William Lock the Younger (1767–1847)
William Lock the Younger of Norbury (1767-1847) was a talented draughtsman working in the circle of Henry Fuseli in Rome towards the end of the 18th century. Sir Horace Walpole was a great admirer of his work and Fuseli described the young Lock’s drawings as ‘unrivalled by any man of this day...for invention, taste and spirit.’
Lock’s father was William Lock of Norbury (1732-1810), an important patron and collector of several major contemporary artists, including George Barret, Thomas Lawrence, Richard Wilson and Henry Fuseli. William Lock (elder) acquired a number of Richard Wilson’s drawings from when the pair travelled together from Venice to Rome, he commissioned George Barret and Bartolomeo Cipriani to decorate his estate at Norbury in Surrey, and Thomas Lawrence produced portraits of both Lock father and son (now in Boston Museum of Fine Arts and Yale Centre for British Art respectively).
Lock the Younger studied with William Gilpin, but it was his father’s patronage of Henry Fuseli that was to have the greatest influence on him.
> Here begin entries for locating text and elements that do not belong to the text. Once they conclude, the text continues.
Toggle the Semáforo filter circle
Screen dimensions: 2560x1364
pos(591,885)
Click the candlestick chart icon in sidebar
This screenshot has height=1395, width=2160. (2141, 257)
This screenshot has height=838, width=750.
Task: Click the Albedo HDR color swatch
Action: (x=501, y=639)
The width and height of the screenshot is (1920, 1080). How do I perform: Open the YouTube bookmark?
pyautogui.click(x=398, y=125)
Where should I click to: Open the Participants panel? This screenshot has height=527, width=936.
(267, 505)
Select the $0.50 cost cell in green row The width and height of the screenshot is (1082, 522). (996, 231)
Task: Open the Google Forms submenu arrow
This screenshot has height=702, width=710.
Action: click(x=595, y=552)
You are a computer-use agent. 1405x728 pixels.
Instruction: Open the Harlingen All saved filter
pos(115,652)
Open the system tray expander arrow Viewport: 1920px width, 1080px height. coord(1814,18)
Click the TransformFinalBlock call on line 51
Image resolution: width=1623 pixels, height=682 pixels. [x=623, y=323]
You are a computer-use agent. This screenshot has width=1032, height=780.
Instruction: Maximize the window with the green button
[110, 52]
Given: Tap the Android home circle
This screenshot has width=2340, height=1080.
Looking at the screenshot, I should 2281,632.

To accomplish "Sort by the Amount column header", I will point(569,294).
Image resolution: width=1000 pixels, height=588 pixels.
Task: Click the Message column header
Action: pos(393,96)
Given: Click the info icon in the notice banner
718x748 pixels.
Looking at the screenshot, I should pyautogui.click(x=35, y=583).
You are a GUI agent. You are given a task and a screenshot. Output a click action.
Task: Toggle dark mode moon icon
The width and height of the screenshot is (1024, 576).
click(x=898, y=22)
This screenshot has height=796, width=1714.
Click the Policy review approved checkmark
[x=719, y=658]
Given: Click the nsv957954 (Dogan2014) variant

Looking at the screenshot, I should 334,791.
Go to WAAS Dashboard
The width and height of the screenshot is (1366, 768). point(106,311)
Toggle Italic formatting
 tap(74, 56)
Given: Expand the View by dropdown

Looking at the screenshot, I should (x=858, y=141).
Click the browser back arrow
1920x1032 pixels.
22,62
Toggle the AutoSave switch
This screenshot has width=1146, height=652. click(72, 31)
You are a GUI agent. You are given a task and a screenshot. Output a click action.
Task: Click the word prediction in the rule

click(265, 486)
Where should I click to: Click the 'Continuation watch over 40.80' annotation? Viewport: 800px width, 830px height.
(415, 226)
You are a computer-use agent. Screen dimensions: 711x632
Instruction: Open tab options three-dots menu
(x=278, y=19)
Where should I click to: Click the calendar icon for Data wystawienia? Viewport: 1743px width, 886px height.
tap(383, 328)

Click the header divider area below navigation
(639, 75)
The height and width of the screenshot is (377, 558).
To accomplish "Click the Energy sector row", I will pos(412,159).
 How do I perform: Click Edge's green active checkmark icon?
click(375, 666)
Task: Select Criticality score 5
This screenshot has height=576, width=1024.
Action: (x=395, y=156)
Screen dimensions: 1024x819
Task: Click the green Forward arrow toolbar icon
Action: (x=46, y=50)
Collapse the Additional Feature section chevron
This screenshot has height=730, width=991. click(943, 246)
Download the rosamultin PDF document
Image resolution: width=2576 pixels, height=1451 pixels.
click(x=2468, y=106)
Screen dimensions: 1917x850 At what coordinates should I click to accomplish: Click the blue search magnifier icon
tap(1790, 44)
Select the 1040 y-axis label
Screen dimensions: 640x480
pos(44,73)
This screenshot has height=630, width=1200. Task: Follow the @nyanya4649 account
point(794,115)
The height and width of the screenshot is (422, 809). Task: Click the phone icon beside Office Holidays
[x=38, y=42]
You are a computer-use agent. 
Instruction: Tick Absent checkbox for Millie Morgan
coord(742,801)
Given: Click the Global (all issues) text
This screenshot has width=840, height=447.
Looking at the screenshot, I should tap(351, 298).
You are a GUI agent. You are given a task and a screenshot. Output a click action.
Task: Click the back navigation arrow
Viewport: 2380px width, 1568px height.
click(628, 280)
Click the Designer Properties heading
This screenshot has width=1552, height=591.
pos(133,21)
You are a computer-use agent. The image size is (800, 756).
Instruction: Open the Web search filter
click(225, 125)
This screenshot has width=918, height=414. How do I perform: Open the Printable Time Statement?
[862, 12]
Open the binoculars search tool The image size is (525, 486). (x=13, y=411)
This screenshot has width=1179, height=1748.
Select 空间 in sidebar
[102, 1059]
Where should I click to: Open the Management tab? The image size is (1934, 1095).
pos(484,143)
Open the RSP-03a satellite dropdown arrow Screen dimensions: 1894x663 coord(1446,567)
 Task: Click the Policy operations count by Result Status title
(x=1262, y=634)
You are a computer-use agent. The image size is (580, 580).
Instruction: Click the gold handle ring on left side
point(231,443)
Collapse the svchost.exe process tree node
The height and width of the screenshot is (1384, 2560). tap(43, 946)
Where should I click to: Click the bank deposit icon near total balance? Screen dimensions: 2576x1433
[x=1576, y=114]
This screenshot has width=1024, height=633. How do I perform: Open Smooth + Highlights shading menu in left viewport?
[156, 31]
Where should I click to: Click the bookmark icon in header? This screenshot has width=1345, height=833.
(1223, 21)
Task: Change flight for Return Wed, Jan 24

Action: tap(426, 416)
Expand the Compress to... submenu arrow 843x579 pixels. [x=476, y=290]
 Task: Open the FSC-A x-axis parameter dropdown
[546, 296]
He became a pupil and close friend of Fuseli, and the influence of Fuseli’s style and subject matter is evident in Lock’s work. Fuseli was a frequent visitor at Norbury and he dedicated his lectures on painting to him. Despite this encouragement, Lock largely gave up artistic practice while still in his twenties.
William Lock the Younger's work can be seen in a number of public collections, including Tate, the Victoria and Albert Museum, Fitzwilliam Museum, Yale Centre for British Art, the Metropolitan Museum of Art and the Pierpont Morgan Library, New York.